## [TASK GOAL]
Reproduce word for word every line of the listing below, from its first line through the line containing "click(624, 14)", including both.

## [RECORD EXTRACTS]

_ _ _ _

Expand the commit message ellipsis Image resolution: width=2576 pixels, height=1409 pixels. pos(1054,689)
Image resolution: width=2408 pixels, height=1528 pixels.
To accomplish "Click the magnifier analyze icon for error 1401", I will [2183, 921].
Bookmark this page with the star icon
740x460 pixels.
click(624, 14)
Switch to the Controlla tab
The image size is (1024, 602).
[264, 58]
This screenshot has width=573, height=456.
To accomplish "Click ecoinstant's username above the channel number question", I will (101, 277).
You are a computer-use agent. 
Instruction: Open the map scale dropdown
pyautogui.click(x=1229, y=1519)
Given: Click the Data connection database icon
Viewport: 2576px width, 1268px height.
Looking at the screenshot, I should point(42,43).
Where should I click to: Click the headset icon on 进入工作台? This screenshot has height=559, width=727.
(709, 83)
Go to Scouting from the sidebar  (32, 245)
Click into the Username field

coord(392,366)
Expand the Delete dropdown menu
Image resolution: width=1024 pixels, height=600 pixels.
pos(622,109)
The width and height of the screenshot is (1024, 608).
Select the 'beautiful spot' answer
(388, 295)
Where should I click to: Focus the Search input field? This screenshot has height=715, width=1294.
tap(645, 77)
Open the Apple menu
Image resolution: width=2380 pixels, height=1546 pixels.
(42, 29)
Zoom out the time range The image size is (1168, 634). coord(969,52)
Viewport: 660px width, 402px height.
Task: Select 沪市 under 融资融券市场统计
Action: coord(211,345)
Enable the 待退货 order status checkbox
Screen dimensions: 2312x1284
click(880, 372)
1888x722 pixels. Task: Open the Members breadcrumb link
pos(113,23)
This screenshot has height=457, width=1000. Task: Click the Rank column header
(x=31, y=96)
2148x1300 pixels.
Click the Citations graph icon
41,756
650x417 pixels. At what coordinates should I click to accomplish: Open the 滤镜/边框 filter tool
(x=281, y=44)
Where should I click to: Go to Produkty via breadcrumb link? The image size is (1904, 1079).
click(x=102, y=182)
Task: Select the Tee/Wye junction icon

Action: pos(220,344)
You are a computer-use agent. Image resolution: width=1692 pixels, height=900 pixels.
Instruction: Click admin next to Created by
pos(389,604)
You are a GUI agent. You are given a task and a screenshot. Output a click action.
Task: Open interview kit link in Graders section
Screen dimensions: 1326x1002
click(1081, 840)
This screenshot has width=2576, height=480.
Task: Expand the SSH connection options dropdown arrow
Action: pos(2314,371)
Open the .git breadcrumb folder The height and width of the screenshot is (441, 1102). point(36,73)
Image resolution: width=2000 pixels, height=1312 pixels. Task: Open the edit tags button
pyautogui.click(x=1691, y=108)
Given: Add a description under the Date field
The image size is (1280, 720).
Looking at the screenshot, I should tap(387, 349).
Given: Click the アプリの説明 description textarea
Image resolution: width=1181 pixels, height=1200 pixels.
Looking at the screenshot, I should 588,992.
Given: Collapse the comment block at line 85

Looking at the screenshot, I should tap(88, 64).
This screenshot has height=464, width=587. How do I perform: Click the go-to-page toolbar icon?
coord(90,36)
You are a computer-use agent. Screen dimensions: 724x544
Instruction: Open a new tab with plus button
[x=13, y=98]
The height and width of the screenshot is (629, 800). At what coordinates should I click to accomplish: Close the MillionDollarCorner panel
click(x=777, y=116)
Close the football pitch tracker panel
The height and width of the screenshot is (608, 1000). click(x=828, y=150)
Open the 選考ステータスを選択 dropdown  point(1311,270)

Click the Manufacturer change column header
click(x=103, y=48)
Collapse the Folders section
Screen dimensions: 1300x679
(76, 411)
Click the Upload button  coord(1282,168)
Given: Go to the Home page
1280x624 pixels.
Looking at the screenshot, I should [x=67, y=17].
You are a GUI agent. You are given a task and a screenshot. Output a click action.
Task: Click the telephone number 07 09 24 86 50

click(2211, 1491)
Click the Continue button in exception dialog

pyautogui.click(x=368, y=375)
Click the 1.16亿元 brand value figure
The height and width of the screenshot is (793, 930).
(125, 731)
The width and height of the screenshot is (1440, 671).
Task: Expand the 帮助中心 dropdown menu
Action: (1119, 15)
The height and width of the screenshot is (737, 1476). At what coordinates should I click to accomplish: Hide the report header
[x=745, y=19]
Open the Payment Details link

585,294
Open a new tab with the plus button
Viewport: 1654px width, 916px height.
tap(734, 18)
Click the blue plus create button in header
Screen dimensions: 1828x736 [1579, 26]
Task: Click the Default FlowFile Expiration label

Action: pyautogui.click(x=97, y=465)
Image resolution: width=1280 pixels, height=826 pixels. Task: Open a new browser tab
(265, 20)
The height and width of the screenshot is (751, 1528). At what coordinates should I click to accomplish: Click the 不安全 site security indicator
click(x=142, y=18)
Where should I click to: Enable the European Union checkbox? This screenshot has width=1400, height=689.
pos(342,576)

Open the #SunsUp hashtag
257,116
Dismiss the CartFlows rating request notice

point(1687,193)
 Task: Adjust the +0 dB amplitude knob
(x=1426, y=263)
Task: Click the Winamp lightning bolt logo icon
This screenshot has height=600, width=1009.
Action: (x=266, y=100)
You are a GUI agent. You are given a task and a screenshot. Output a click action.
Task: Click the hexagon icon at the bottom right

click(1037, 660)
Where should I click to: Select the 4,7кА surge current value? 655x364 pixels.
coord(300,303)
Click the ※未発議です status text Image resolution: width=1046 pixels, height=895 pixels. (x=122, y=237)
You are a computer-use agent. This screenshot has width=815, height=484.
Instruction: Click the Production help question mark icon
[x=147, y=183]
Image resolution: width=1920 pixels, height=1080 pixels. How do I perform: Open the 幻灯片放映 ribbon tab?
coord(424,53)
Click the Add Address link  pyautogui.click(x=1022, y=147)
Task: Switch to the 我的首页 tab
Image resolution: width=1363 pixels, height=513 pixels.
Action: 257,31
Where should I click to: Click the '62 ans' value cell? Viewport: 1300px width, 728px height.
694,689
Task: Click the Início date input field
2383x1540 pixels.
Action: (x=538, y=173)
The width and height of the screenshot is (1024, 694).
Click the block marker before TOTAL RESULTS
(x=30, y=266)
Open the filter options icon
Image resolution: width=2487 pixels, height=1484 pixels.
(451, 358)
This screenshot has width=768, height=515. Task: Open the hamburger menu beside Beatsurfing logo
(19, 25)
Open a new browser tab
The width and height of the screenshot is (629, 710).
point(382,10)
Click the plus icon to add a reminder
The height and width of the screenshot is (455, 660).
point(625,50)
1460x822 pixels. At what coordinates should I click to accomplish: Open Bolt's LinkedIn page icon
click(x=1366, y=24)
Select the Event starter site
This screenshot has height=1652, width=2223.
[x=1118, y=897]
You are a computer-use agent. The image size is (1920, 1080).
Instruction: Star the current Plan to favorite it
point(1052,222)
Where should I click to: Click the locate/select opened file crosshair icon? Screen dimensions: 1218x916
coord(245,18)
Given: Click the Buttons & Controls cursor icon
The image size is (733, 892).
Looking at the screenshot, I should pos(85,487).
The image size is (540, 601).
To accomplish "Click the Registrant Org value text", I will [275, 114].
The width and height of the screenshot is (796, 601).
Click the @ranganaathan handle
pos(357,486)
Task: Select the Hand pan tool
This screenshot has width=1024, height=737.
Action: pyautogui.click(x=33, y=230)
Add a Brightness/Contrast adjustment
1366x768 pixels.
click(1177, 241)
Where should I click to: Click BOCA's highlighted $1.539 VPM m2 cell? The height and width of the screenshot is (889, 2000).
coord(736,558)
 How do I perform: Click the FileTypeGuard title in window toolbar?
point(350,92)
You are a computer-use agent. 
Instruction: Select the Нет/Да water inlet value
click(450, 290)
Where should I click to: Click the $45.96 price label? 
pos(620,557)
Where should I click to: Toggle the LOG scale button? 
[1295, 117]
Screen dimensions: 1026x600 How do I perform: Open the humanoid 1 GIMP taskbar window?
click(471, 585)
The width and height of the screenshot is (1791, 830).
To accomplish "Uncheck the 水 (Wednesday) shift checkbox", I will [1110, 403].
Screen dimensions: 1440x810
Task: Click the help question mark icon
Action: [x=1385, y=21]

_ _ _ _

## [RESULT FOR THIS TASK]
Expand the commit message ellipsis Image resolution: width=2576 pixels, height=1409 pixels. pos(1054,689)
Image resolution: width=2408 pixels, height=1528 pixels.
To accomplish "Click the magnifier analyze icon for error 1401", I will [2183, 921].
Bookmark this page with the star icon
740x460 pixels.
click(624, 14)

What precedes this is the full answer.